Nichtsdestotrotz gibt es vor Ort weiterhin zahlreiche Spielautomaten, an denen gezockt wird, rund 700 der Spielautomaten sind illegal aufgestellt. Die illegalen Spielgeräte stellen eine große Gefahr für Spielsüchtige dar. Auch gesperrte Spieler haben die Möglichkeit, an den illegalen Geräten zu zocken. Kontrolle ist hier nicht möglich und der Weg zur Sucht für viele Betroffenen ein zu leichter.

Erst im Januar dieses Jahres wurden zahlreiche Spielhallen geschlossen. Grund hierfür war das Auslaufen der Lizenzen. Da die Betreiber keine neuen Bescheide erhalten haben, hätten die Spiellokale auch geschlossen bleiben müssen. Aktuell eröffnet eins nach dem anderen allerdings neu, mit einem umfassenden illegalen Angebot. Vor allem für Spielsüchtige stellt dies eine große Verlockung dar.

Auch gesperrte Spieler haben hier die Möglichkeit, ihr Glück wieder einmal auf die Probe zu stellen. In Kärnten sind ausschließlich die Spielhallen von den Betreibern Admiral, Amatic und Fair Play gestattet, denn hier gab es Lizenzen. Alle anderen Spielhallen bieten illegales Glücksspiel an. Auch auf Kontrollen durch die Behörden sind die Betreiber vorbereitet, denn Kameras an der Außenfassade zeigen, wer das Lokal betreten möchte. Lediglich die Spieler, die bereits erkannt werden, werden in die Etablissements eingelassen.

Razzien als Rettung

Die Behörden haben nun nach eigenen Angaben die Problematik bereits erkannt und Pläne geschmiedet, um die Situation zu entschärfen. So sollen in der Zukunft Razzien dafür sorgen, dass die illegalen Betriebe für immer ihre Tore schließen. Die Behörden haben ein rigoroses Vorgehen angekündigt, um dem illegalen Glücksspiel ein Ende zu setzen.

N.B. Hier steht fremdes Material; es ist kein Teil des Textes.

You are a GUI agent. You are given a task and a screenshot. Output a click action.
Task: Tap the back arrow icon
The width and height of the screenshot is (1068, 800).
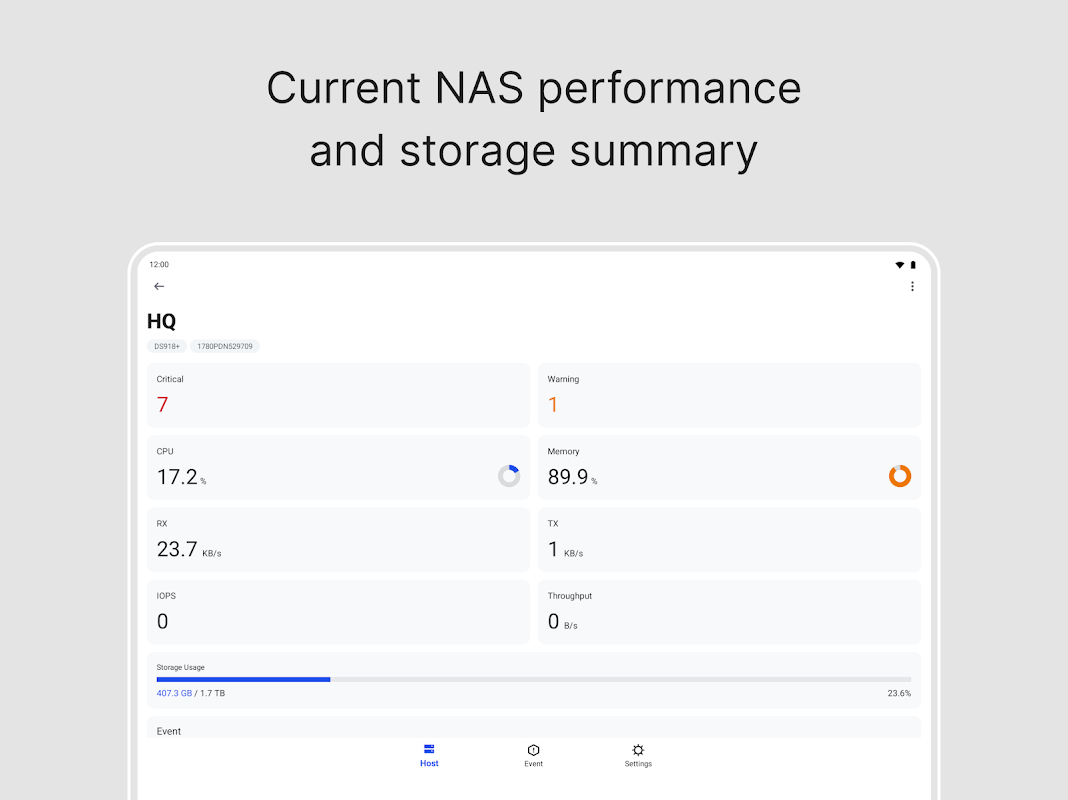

Nicht nur für die Spieler selber ist die Bekämpfung des illegalen Glücksspiels besser, auch für die lizensierten Betreiber.

Von diesen wurde deutlich gemacht, dass es zum einen das eigene Geschäft erschwere, wenn die illegalen Etablissements weiterhin ihr Unwesen treiben würden, zum anderen stelle das Angebot eine große Gefahr für die Spieler dar. Um den Spielerschutz zu gewährleisten sei es an der Zeit, gegen das illegale Glücksspiel in Kärnten vorzugehen.